• [Dataset items]:
Start of Block
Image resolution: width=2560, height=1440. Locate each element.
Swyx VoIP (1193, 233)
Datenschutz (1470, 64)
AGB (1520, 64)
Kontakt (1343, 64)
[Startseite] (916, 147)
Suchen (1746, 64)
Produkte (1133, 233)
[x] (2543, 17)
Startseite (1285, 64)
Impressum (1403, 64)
End of Block
• [Aim of the exercise]: Return the data exactly, every line included.

• [Result for this task]:
Image resolution: width=2560, height=1440. Locate each element.
Swyx VoIP (1193, 233)
Datenschutz (1470, 64)
AGB (1520, 64)
Kontakt (1343, 64)
[Startseite] (916, 147)
Suchen (1746, 64)
Produkte (1133, 233)
[x] (2543, 17)
Startseite (1285, 64)
Impressum (1403, 64)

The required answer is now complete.